• [AIM OF THE TASK]: How do the lines below between the ones holding "Screen dimensions: 1024x769" and "972x813 pixels.", inclusive, read? Give them again exactly, with no other lines.

□ □ □ □ □ □ □

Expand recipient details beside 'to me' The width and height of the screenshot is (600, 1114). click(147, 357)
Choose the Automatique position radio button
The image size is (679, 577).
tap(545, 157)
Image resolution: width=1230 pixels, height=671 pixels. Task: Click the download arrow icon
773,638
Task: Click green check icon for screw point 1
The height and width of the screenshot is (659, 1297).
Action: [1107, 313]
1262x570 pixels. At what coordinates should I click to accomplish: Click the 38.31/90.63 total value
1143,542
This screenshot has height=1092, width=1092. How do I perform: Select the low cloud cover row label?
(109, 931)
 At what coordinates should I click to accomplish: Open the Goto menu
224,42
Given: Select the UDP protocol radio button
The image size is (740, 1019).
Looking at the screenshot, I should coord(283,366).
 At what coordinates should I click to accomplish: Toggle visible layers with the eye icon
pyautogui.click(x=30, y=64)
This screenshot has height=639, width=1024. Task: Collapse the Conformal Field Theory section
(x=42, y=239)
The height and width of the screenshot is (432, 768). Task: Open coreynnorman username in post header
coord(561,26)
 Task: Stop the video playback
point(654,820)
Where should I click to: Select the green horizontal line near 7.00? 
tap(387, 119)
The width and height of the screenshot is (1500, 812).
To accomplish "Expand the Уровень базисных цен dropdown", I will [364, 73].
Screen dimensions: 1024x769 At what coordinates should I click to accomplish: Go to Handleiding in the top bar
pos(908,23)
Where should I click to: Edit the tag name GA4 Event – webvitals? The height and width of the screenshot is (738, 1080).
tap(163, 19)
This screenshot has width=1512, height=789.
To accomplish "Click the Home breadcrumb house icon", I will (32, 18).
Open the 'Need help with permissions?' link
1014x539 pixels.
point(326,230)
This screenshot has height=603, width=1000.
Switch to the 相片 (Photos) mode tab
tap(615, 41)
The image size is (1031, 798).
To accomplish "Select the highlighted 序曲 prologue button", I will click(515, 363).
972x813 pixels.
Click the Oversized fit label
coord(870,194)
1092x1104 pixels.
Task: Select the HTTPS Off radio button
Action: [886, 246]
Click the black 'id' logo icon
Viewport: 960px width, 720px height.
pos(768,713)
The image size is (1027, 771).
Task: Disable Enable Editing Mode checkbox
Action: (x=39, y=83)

□ □ □ □ □ □ □

• [ANSWER TO THIS EXERCISE]:
Screen dimensions: 1024x769 At what coordinates should I click to accomplish: Go to Handleiding in the top bar
pos(908,23)
Where should I click to: Edit the tag name GA4 Event – webvitals? The height and width of the screenshot is (738, 1080).
tap(163, 19)
This screenshot has width=1512, height=789.
To accomplish "Click the Home breadcrumb house icon", I will (32, 18).
Open the 'Need help with permissions?' link
1014x539 pixels.
point(326,230)
This screenshot has height=603, width=1000.
Switch to the 相片 (Photos) mode tab
tap(615, 41)
The image size is (1031, 798).
To accomplish "Select the highlighted 序曲 prologue button", I will click(515, 363).
972x813 pixels.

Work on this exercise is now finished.